*** Extracted records ***

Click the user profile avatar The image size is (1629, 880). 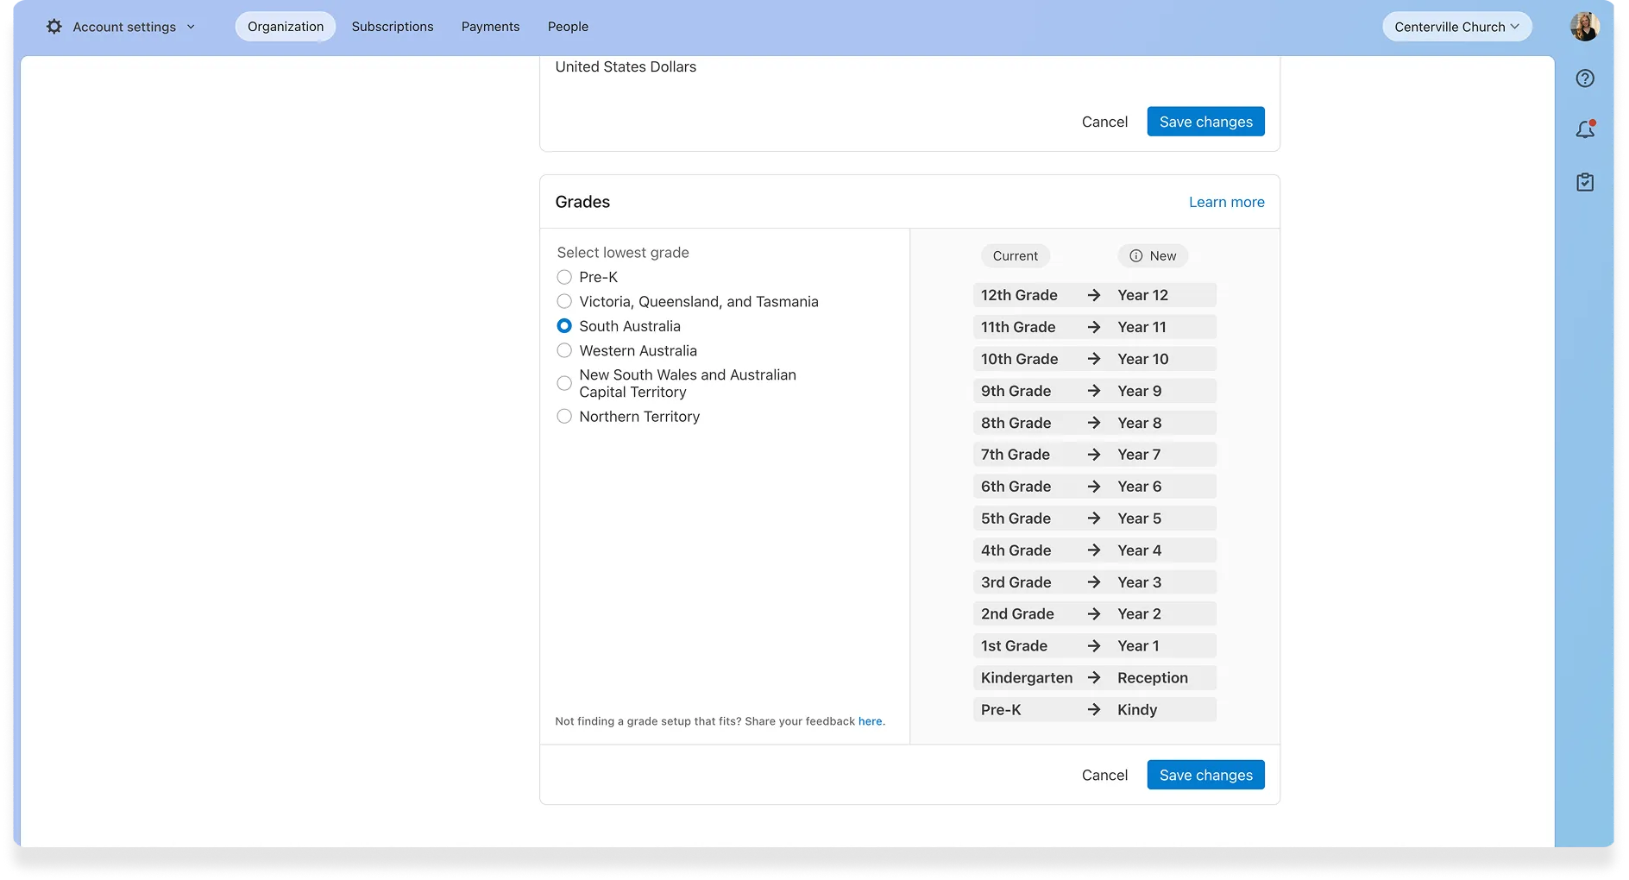pyautogui.click(x=1584, y=27)
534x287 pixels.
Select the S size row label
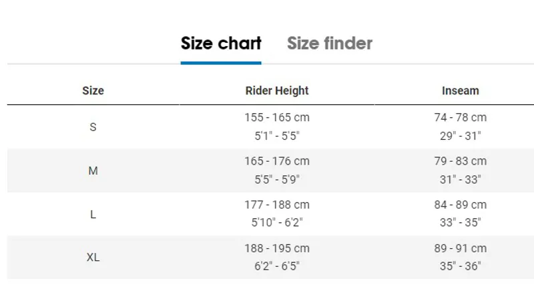click(x=93, y=127)
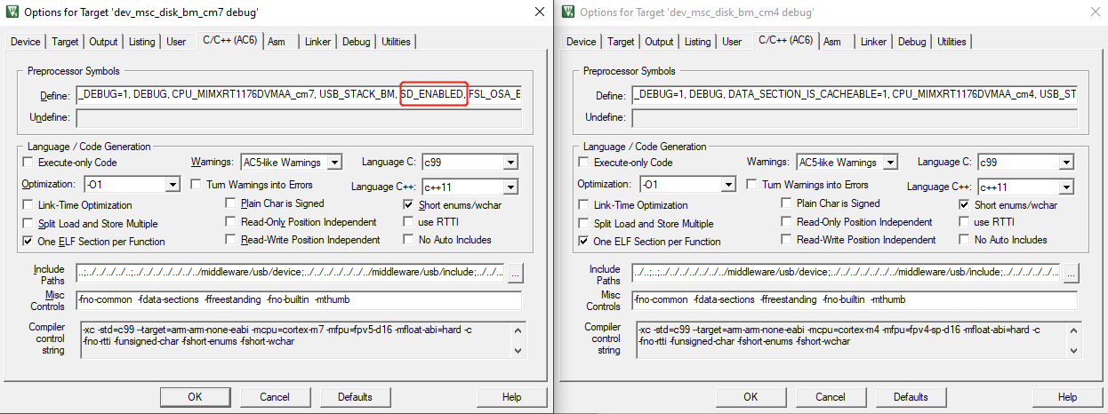Viewport: 1108px width, 414px height.
Task: Close the cm7 debug options dialog
Action: 539,12
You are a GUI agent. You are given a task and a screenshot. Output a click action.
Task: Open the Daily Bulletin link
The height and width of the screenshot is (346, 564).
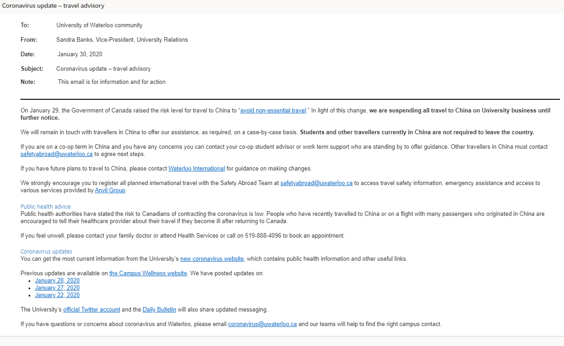click(159, 309)
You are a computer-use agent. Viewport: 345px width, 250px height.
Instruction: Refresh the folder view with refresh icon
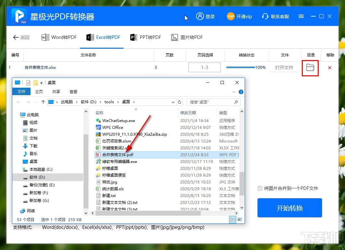coord(180,102)
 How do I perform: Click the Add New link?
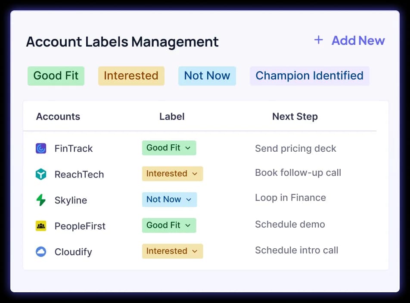[x=358, y=40]
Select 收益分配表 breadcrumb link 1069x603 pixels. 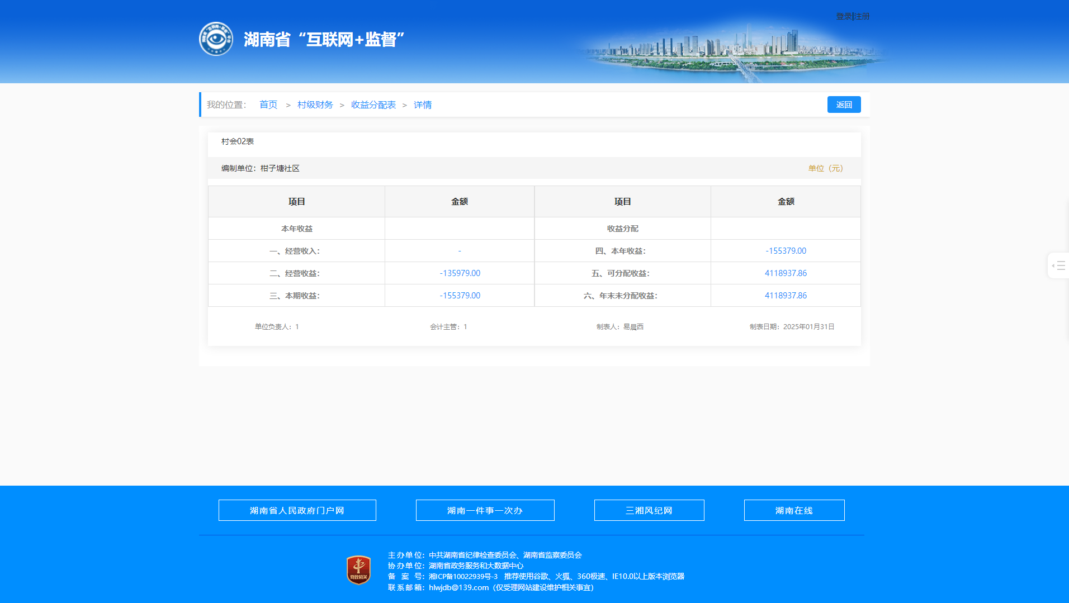373,105
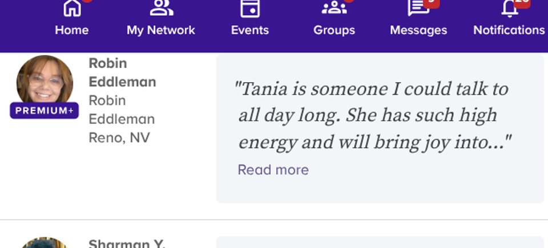Click the red badge on Messages
Viewport: 548px width, 248px height.
[x=432, y=3]
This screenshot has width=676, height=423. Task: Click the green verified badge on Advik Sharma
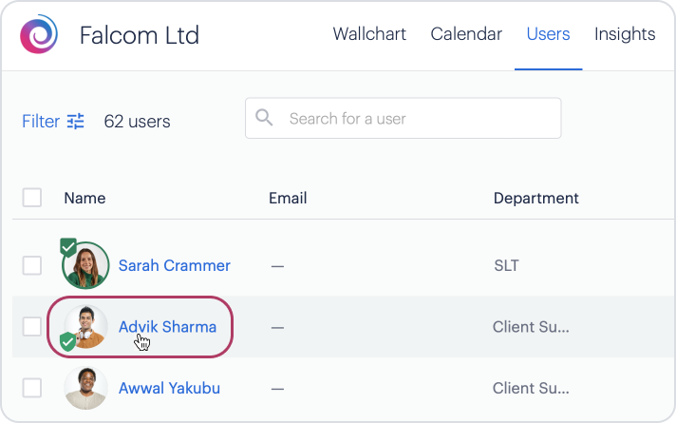coord(68,342)
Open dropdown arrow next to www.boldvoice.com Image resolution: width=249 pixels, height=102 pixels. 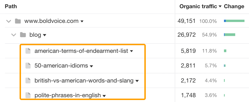pyautogui.click(x=82, y=21)

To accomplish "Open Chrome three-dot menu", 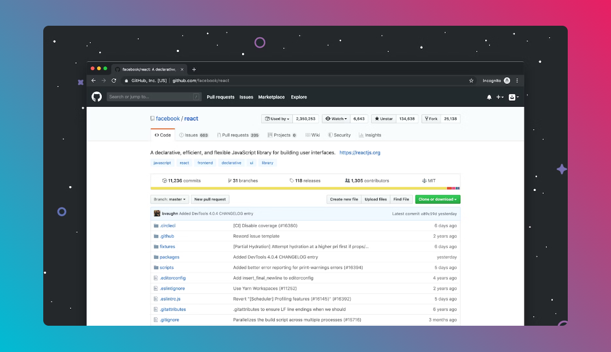I will tap(517, 80).
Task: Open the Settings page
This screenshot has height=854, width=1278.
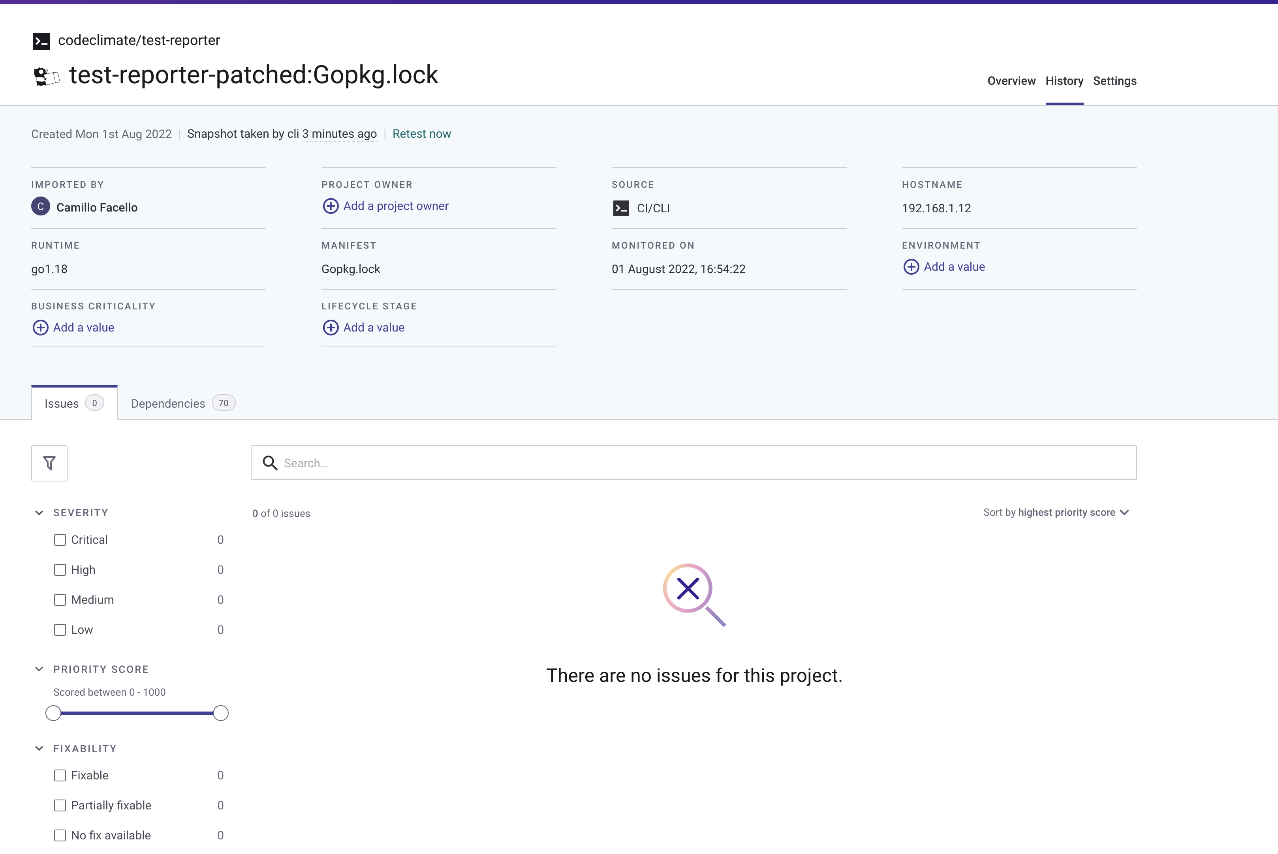Action: point(1114,80)
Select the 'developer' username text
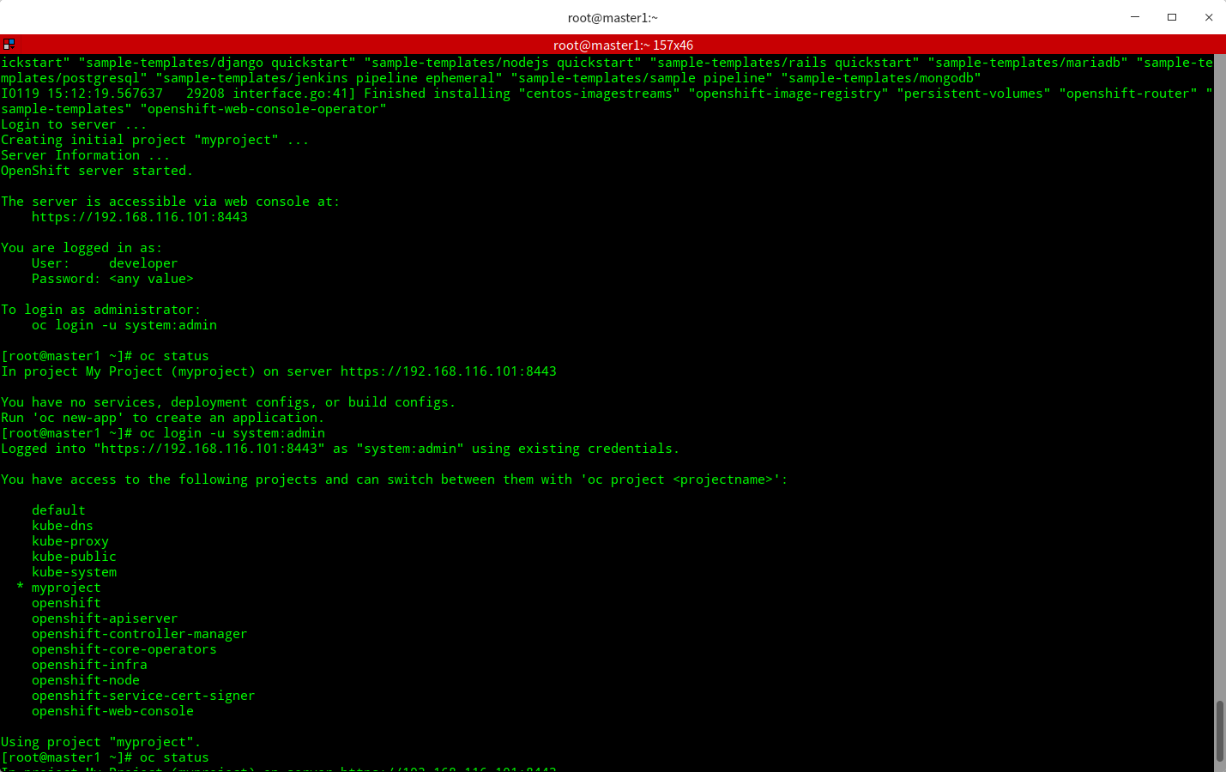The width and height of the screenshot is (1226, 772). [142, 262]
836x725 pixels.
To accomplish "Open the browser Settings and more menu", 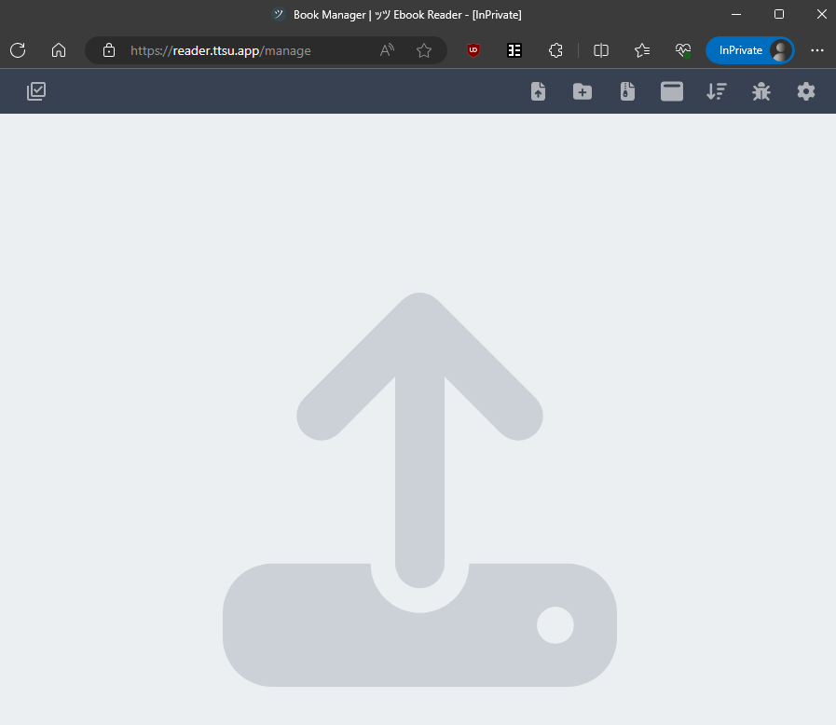I will (817, 50).
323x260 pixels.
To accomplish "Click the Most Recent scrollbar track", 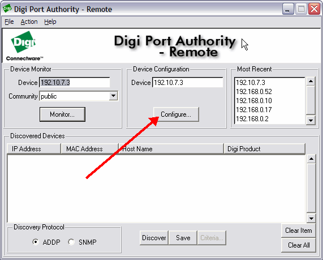I will (311, 101).
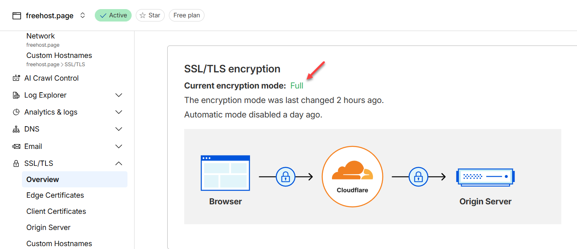Click the Cloudflare cloud logo in diagram

[352, 170]
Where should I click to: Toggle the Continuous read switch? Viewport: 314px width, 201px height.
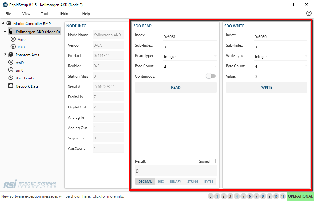(211, 76)
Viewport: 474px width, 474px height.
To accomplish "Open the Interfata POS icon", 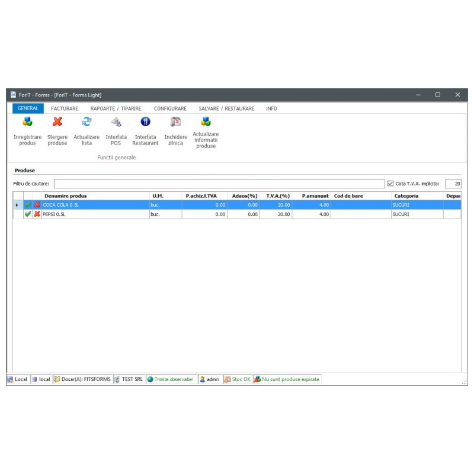I will [116, 122].
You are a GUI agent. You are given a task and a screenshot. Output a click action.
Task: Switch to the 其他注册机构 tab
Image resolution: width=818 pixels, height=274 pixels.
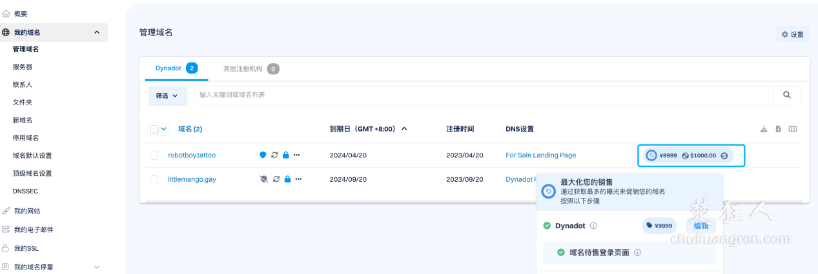(x=250, y=68)
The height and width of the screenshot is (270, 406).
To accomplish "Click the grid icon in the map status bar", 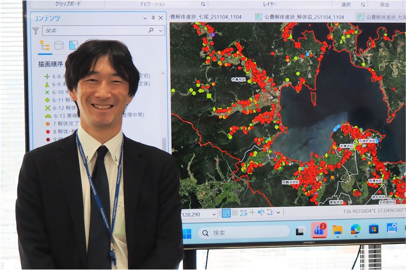I will (x=235, y=213).
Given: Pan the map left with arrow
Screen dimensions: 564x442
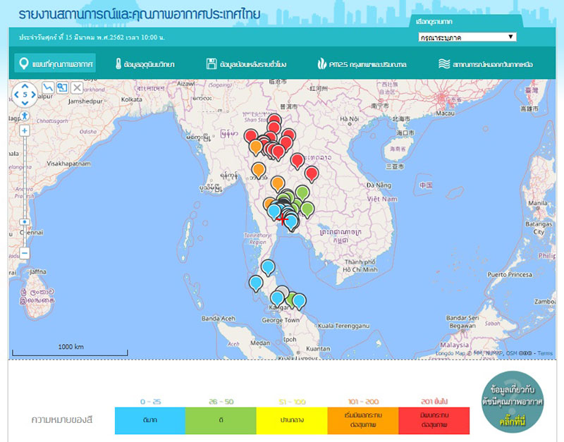Looking at the screenshot, I should tap(16, 94).
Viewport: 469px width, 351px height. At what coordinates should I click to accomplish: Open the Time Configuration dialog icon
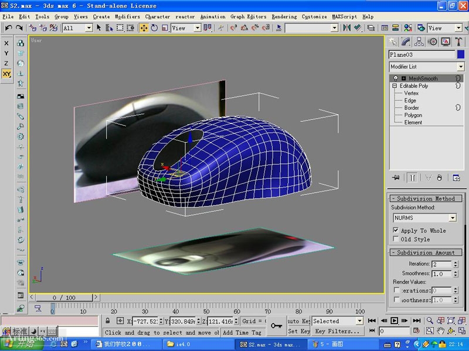click(x=417, y=331)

*** End of Extracted records ***

▶ _What you are asked to do_
Exactly those lines that run from the line holding "Screen dimensions: 564x442" to the end of the listing above, both included, are to be reproduced, with pictures left out.

▶ _Response area_
Screen dimensions: 564x442
Looking at the screenshot, I should tap(16, 94).
Viewport: 469px width, 351px height. At what coordinates should I click to accomplish: Open the Time Configuration dialog icon
click(x=417, y=331)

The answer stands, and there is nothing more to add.